Walking Myth into Place 2: Hebden Bridge Zodiac Sagittarius

 

The first sign of the Hebden Bridge Zodiac to be found was Sagittarius (Nov. 22-Dec.21 approx.), so our series of self-guided walks begins with this sign.
You’ll need the Ordnance Survey 1:25000 South Pennines map. Please note that routes and their condition were accurate at their time of survey, 2018-2020; updates may be made at later dates.
Please be alert to any other quasi-affirmations of Sagittarius as you walk!

 

Out of the wound-gash in the earth, the horseman mounts, shaking his plumes clear of dark soil.

Out of the blood-dark womb gallops bowed the horseman of iron.

The blood-crossed knight, the Holy Warrior, hooded with iron, the seraph of the bleak edge,

Gallops along the world’s ridge in moonlight…
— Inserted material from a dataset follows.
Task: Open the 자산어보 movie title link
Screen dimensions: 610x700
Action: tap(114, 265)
These lines from Ted Hughes’ poem, Gog, seem to describe the figure of Sagittarius, the mounted archer, as he rides along the stony crag of Scout Rock in Mytholmroyd. From Hughes’ birthplace in Aspinall Street on the N side of the village, for three years or so he looked out on Scout Rock on the other side of the valley, “the memento mundi over my birth”. He didn’t like it[1] – its presence was overpowering. In those days of the early 1930s, there was far less tree cover, and the crag, a scar left by an ancient landslip, was a dark cliff imposing its shadow across the village.
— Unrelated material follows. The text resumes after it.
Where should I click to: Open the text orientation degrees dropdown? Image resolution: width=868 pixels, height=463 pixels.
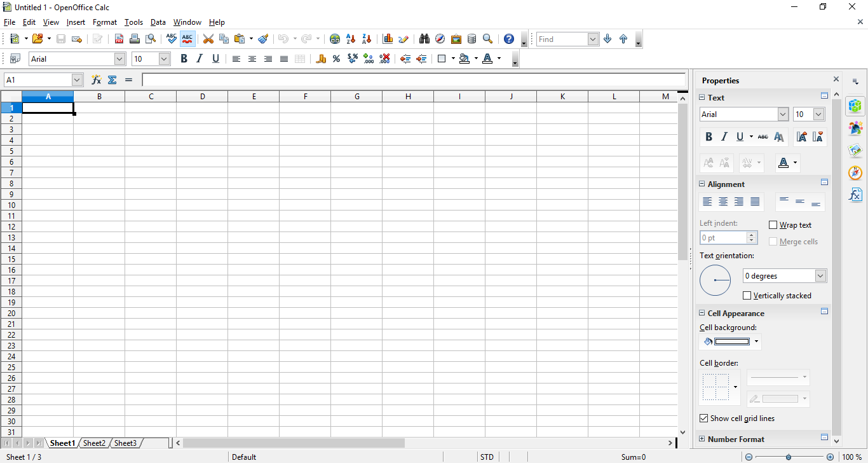820,275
   Scout Rock in the early 20th century

Near Hughes’ birthplace, on Midgley Road, is an old pub. It is now a private residence, but still bears the name of the inn – The Huntsman. Above Scout Rock, on the hills of old Sowerby township, cluster several legends of Robin Hood – a standing stone at which he used to pitch quoits; a spot where he was digging and threw two enormous stones clear across the valley, one to land near Wainstalls and the other on Midgley Moor, and each known as Robin Hood’s Pennystone after a bygone quoits-like pastime; and a little way up Cragg Vale, Robin Hood Rocks. Robin Hood is not remembered around here as an outlaw of the greenwood, but as a man of the land and the stone. Robin Hood, The Huntsman, the Sagittarian rider with his bow – all seem to allude to this great figure overstriding Mytholmroyd. Other terrestrial zodiacs in the UK, such as Glastonbury, similarly allude to a local hero figure, often, unsurprisingly, to King Arthur, with the zodiac as his ‘Round Table’; however, given Robin Hood’s greater presence in the Pennines, he is surely more appropriate to the Hebden Bridge Zodiac, and also appears in Mary Caine’s Sagittarius in her Kingston-on-Thames zodiac.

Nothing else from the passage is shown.